Use it when the question is: “Given this physical setup, what does one model run produce?”

Functional Role#

The simulation workflow is the canonical HydroModPy forward run. It usually performs these phases:

resolve workspace
    -> build geographic context
    -> load requested data
    -> build supports and mesh input
    -> build process plan
    -> run solver backend(s)
    -> ingest outputs
    -> render figures
    -> finalize catalog and result store

It is appropriate for:

  • one MODFLOW-NWT, MODFLOW 6, or Boussinesq run;

  • steady or transient flow simulations;

  • solver-specific option testing;

  • producing persisted results for later inspection or comparison.

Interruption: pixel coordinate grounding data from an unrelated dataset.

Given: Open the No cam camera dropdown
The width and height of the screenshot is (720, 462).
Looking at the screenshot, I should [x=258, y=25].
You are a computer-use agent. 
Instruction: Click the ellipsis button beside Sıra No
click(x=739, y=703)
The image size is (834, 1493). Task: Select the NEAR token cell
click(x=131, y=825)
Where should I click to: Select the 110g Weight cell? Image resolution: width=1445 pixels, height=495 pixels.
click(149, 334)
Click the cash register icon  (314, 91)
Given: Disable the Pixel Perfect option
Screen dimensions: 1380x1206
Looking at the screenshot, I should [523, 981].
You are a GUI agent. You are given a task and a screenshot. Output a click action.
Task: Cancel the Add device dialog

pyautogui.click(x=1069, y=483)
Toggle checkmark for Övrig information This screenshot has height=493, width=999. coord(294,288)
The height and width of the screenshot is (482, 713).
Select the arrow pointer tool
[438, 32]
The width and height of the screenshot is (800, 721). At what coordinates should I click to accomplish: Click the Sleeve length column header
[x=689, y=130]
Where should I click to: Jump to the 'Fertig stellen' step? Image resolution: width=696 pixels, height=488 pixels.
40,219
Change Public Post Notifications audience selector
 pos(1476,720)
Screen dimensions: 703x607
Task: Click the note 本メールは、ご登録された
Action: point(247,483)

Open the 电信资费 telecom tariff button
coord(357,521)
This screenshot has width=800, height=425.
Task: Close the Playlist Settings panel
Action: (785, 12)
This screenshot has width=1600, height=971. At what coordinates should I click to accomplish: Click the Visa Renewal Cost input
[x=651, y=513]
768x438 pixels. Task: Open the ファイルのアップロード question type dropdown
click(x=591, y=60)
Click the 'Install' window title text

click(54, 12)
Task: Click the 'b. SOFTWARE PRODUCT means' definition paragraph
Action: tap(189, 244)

It is not the right first choice when the watershed geometry is still uncertain. Run overview first in that case.

Typical Command#

hmp run examples/projects/06_vire_selune/run_vire_mf6_irregular.toml

Reference examples:

  • examples/projects/00_getting_started/project.toml

  • examples/projects/02_nancon_watershed/run_transient_nwt.toml

  • examples/projects/06_vire_selune/run_vire_mf6_irregular.toml

  • examples/projects/06_vire_selune/run_vire_nwt.toml

  • examples/projects/09_comparison_workflow/base_dupuit_shared_mesh.toml

The figures below use the committed gallery case headwater_100km2_outlet_2_mf6_transient_reference. It is a more complete transient MODFLOW 6 example than a minimal launcher run: it combines a natural headwater support, a transient recharge chronology, integrated discharge response, and water-table diagnostics.

Representative Results#

Minimal Shape#

[workflow]
mode = "simulation"

[workspace]
project_root = "outputs/my_run"

[simulation]
name = "my_first_forward_run"

[simulation.time]
start_datetime = "2020-01-01 00:00:00"
end_datetime = "2020-12-31 00:00:00"
step_value = "1 month"

[[simulation.process]]
id = "flow_main"
type = "flow"
solvers = ["modflow6"]

[solver]
backend = { backend = "modflow6" }

Important Parameters#

Section / field

Role

Practical guidance

base_config

Inherits a shared project TOML.

Use overlays for run-specific solver, time, or outlet changes.

workflow

Selects the forward-run launcher.

Must be "simulation".

[simulation].name

Human-readable run name in the catalog.

Use a short name that encodes basin, solver, and scenario.

[simulation].run_id

Optional stable output identifier.

Leave empty for filename-derived IDs unless you need strict output naming.

[simulation].on_collision

Controls what happens when a run name already exists.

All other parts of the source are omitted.